____ DOCUMENT TEXT

# My first nano tank :) - 8 months old now! Now with video



## Patson (Mar 4, 2013)

Updated: Tank is now 8 months old! A new video added to page 5 Enjoy!! 

Started room cleaning 2 months ago and decided to decorate my room with a Nano tank  (its a 7g)

It went waaaay over budget (sigh...its a black hole...u always see something "awesome" online) :biggrin:

Snapped a few pics along the way...introduced 3 otos today, they look pretty happy around the drift wood :icon_lol:

Still thinking of whether I should stock more fish or stop here...I do want some Celestial Pearl Danios but 7G is really a small tank...any suggestions??

Added CO2 yesterday but the only thing pearling so far is the white fungus on driftwood....grrrrrrr 

1st hardscaping try









Didnt like it...redo...










Like it better this time 








Done!









Pearling....but its on driftwoord :icon_eek:


----------



## P015 (Sep 26, 2012)

Awesome piece of driftwood man!! Can't wait to see how your tank progresses!


----------



## Patson (Mar 4, 2013)

Thanks!! The otos like it alot too! And they're all over the diftwood since this afternoon I put them in and ignored the algae thin that I fed them...booo


----------



## izit (Nov 7, 2012)

nice, love that dw.


----------



## jamesyu (Feb 13, 2012)

hopefully the otos live -- they feed on algae a lot. I have an established tank and I put 3 inside a 10 gallon and am worried if they will starve to death. My photo period is 9.5 hours, so I hope they have enough to eat.


----------



## Patson (Mar 4, 2013)

ya...I'm a bit worried about the otos too...they seem hard to keep alive when first introduced to the tank.

I had one oto last week (i got one cause the tank is small), but after I put it in the tank, it stayed at the same spot for like several hrs and died 2 days after ... It was really my bad as they are not supposed to be kept alone (guilty guilty)

So this time I get 3 of them and they all seem happy and well (so far) zipping around the driftwood.

BTW nice tank there James!!! Did u set it up in ur office or something? It's so nice that they are OK with fish tanks in your workplace!


----------



## Patson (Mar 4, 2013)

oooo....and I see ember tetras in ur tank too!

I am thinking of getting a school of tiny fishes (like 5-6 of them) once the tank is well established (maybe a month or 2 from now)

How do u like ur ember tetras?? It's either ember tetras or Celestial Pearl Danio for me...

O well...or I might just let my 3 otos hog the whole tank ...it's a tiny tank anyway :biggrin:


----------



## MABJ (Mar 30, 2012)

*My first (kinda) nano tank *

Great scape! CPDs are a skittish fish, best with a top on the aquarium. 

Perhaps look at ember tetras, Boraras species or something of the like. 

Btw you can never go wrong with shrimp and ottos  lol


----------



## Patson (Mar 4, 2013)

ya will get a glass cover soon...I dun want to see fishes jumping out 

I did consider shrimps, I've never had experience with em before..they look cute when there are just a couple of them but once they multiply like snails it can get a bit scary...so perhaps I will stick with fishes XDDD

:icon_mrgr

Otos are big poopers!! there are poos all over the substrate this morning...meh time to do a little vaccum cleaning...hopefully the HC will grow fast enough to cover up those poos lol


----------



## MABJ (Mar 30, 2012)

________

-- TASK DIRECTIONS --
In the nano tank thread, what size is the tank that Patson set up?

____ INFORMATION SHOWN

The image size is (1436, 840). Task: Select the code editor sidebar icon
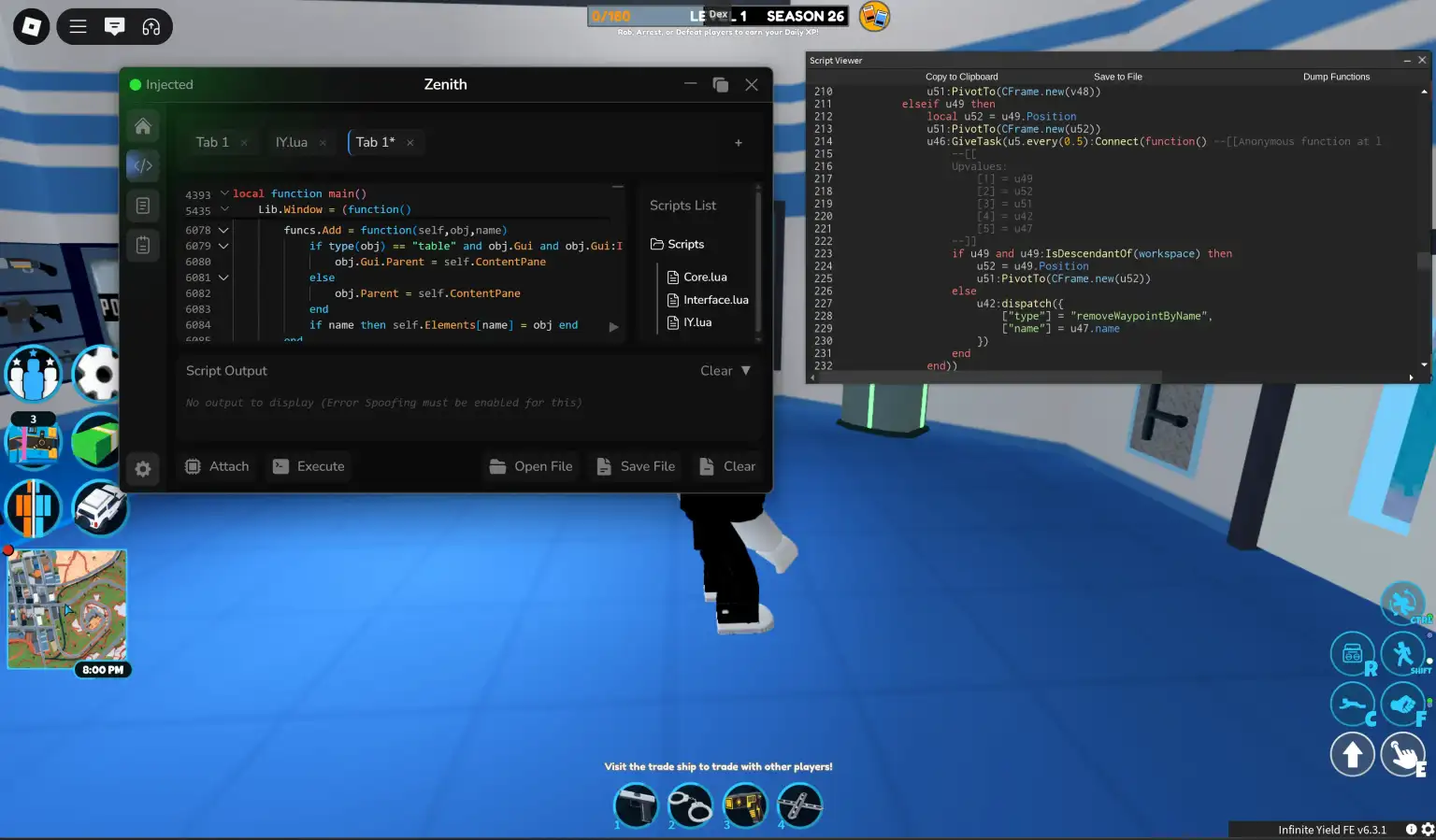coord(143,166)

________
____ INFORMATION SHOWN

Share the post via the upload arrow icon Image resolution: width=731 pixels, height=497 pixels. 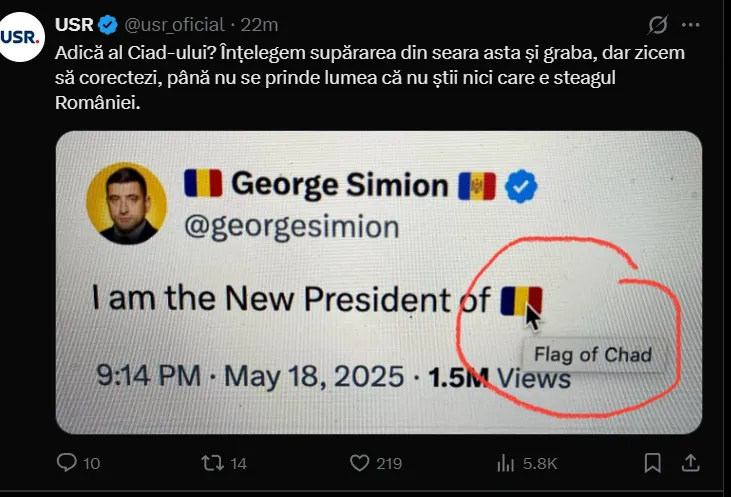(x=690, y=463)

________

-- OUTPUT FOR THIS EXERCISE --
It is a 7-gallon tank.